The Fred Hutch Biostatistics Program hosts seminars featuring presentations by Fred Hutch and outside scientists to share their latest developments and recent research. Each seminar includes an hour-long presentation and discussion during which speakers showcase their work and findings.
This seminar will be in-person.
Please contact email@example.com if this is not practical and you would like a Zoom link.

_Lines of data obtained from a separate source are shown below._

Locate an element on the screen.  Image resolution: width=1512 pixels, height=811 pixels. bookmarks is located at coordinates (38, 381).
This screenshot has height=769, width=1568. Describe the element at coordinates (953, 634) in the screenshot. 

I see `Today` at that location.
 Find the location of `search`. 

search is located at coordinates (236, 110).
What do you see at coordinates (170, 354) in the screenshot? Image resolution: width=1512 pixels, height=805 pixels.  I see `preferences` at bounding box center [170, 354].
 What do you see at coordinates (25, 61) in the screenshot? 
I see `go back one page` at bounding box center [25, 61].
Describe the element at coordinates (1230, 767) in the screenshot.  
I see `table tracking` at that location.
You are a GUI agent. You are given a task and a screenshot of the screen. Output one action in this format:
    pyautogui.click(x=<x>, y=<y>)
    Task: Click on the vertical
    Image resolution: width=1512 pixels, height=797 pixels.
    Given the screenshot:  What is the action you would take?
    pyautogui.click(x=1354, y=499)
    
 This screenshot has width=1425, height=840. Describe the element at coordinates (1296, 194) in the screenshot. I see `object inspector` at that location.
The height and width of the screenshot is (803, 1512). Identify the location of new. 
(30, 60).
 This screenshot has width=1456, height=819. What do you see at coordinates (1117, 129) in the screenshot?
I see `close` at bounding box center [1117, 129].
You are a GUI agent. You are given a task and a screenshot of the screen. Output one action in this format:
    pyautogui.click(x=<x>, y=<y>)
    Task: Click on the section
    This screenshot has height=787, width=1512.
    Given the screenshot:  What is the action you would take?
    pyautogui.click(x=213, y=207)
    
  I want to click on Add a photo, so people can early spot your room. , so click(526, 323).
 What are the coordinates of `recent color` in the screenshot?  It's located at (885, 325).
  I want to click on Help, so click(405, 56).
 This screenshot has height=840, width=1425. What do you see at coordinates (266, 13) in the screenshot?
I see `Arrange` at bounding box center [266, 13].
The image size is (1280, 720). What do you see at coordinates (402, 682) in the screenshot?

In this talk, we present recent advances and statistical learning developments for evaluating Dynamic Treatment Regimes (DTR), which allow the treatment to be dynamically tailored according to evolving subject-level data. Identification of an optimal DTR is a key component for precision medicine and personalized health care. We will first present a tree-based doubly robust reinforcement learning (T-RL) method, which builds a decision tree that maintains the nature of batch-mode reinforcement learning, and then a new Stochastic-Tree Search method called ST-RL, which contributes to the existing literature in its non-greedy policy search and demonstrates outstanding performances even with a large number of covariates. In addition, we consider a common challenge with practical “restrictions” on the treatment sequences: (i) one or more treatment sequences that were offered to individuals when data were collected are no longer considered viable in practice; (ii) specific treatment sequences are no longer available; or (iii) the scientific focus of the analysis concerns a specific type of treatment sequences (e.g., “stepped-up” treatments). To address this challenge, we develop a Restricted Tree-based Reinforcement Learning (RT-RL) method. The method is illustrated using an observational dataset to estimate a two-stage stepped-up DTR for guiding the level of care placement for adolescents with substance use disorder.